Former President Donald Trump pleads not guilty

Graphic by Marcus Ludes.

Graphic by Marcus Ludes.

Alex Ehrhart, Staff Writer

Donald Trump is now the first president in United States’ history to be charged with a crime, the first president in US history to be impeached twice, and the first president in US history to be indicted on 34 charges related to campaign fund violations. On April 3, Trump took a private jet and rode alongside a motorcade to turn himself in to the District Attorney’s (DA) office in Manhattan, New York. The next day, Trump appeared in court to plead not guilty to all 34 felony counts.
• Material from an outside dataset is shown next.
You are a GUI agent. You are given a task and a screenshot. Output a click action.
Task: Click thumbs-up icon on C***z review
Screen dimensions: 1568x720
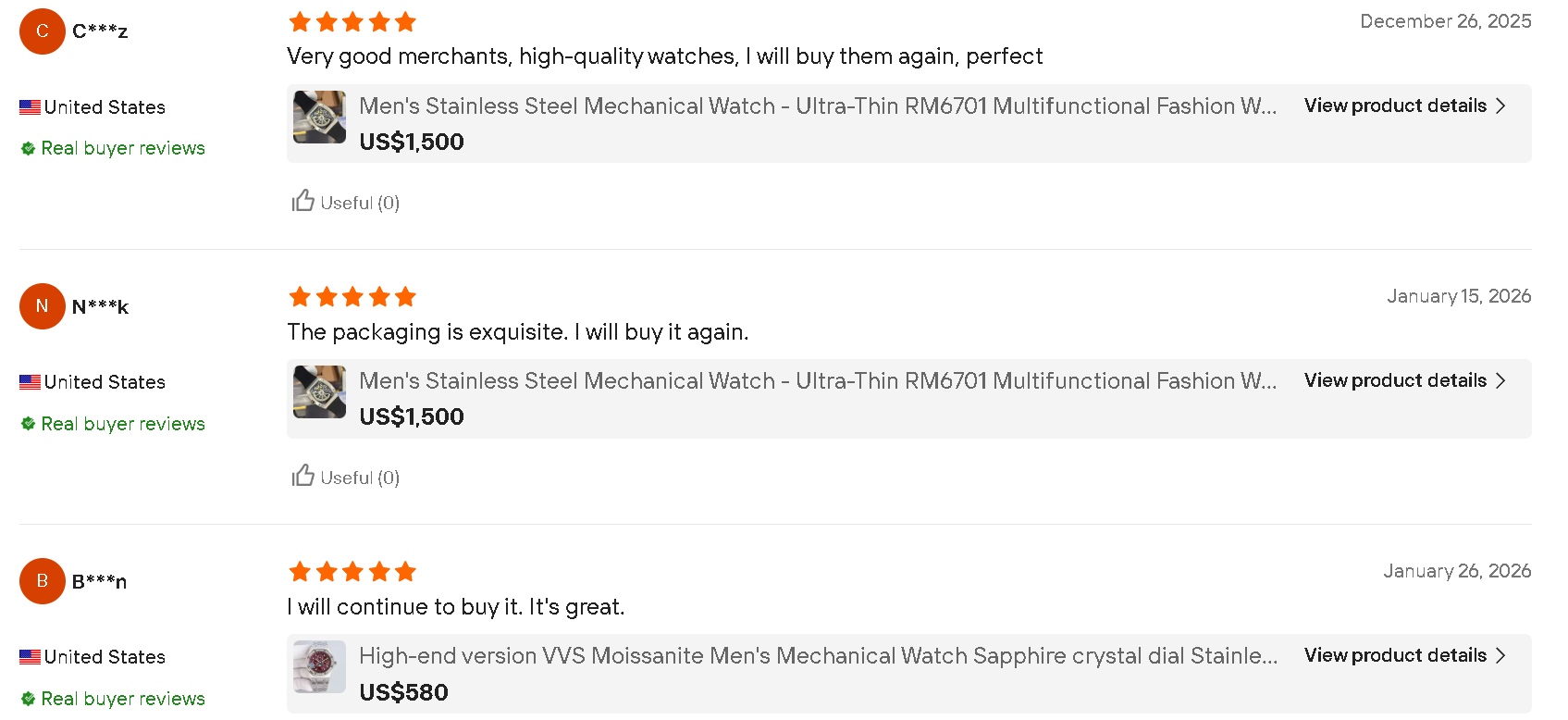[x=303, y=201]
Many wonder: what are the charges and what do they mean? All 34 felony counts are related to the same crime – Trump’s alleged involvement in urging Michael Cohen, his former lawyer, to pay adult-entertainer Stormy Daniels $130,000 in hush money before the 2016 election concerning an alleged affair in 2006. If Trump did, in fact, use campaign funds in order to hide said affair from the public before the 2016 election, he could face over 100 years of jail time. Each of the 34 charges carries a sentence of up to four years in prison.

One of the most common arguments opposing the indictment is that the pursuit of the case is politically motivated and would not have happened if Trump had not been a president, a prominent figure or simply Trump. However, those in favor of Trump’s conviction argue that the average person would face the same repercussions had they committed the same crimes – and, accordingly, that politicians being held to the same degree of law as the average citizen would set a precedent that would make America great again. 

Numerous students attending Tualatin High School anonymously shared their thoughts on the indictment and Trump’s posts and actions surrounding it. Though The Wolf staff strives to provide balanced perspectives, we were unable to find a student willing to speak out against the indictment in support of the former president.  

“The law should apply equally to everybody no matter their position of power,” one student said.

 Trump has also been under fire for numerous posts on his social media platform Truth Social, as referenced by another TuHS student.

“I find Trump’s comparison of the US government to the Nazi Gestapo and other communist countries quite ironic,” the student said. “When the day comes that Trump is finally held accountable for his actions, [he’ll wish] our government would just tuck them away, similar to the countries [he’s] mentioned.” 

One of the first of Trump’s posts claimed, “It is known by all that NO Crime has been committed, & also known that potential death & destruction in such a false charge could be catastrophic for our Country.” 

Soon after, Trump posted that “These Thugs and Radical Left Monsters have just INDICATED the 45th President… THIS IS AN ATTACK ON OUR COUNTRY THE LIKES OF WHICH HAS NEVER BEEN SEEN BEFORE.” 

Critics were quick to point out the misspelling of the word “indicted” and question if Trump’s posts are proofread. 

In other posts related to the indictment, Trump urged his followers to protest, compared the investigation to “the Gestapo, Russia and China” and – most recently – posted “World War III” without any other context.

Numerous powerful political figures debated and criticized the intentions of the posts,  with many arguing that the posts were reckless – intentionally tip-toeing on the line of what is considered “inciting violence” – specifically the death and destruction line, comparisons to the gestapo and an image of Trump holding a baseball bat next to an image of Alvin Braggs, the prosecutor in this case. This is the very thing Trump was investigated for in the past, regarding his posts and involvement on Jan. 6. 

After pleading not guilty to all 34 charges of campaign fund violations, the next phase of the trial is scheduled to take place in December; however, the Trump team is working hard to reschedule it for January of next year. Either way, the finale to this mind-bending saga will take place next school year.


All information presented and opinions quoted are as of press time.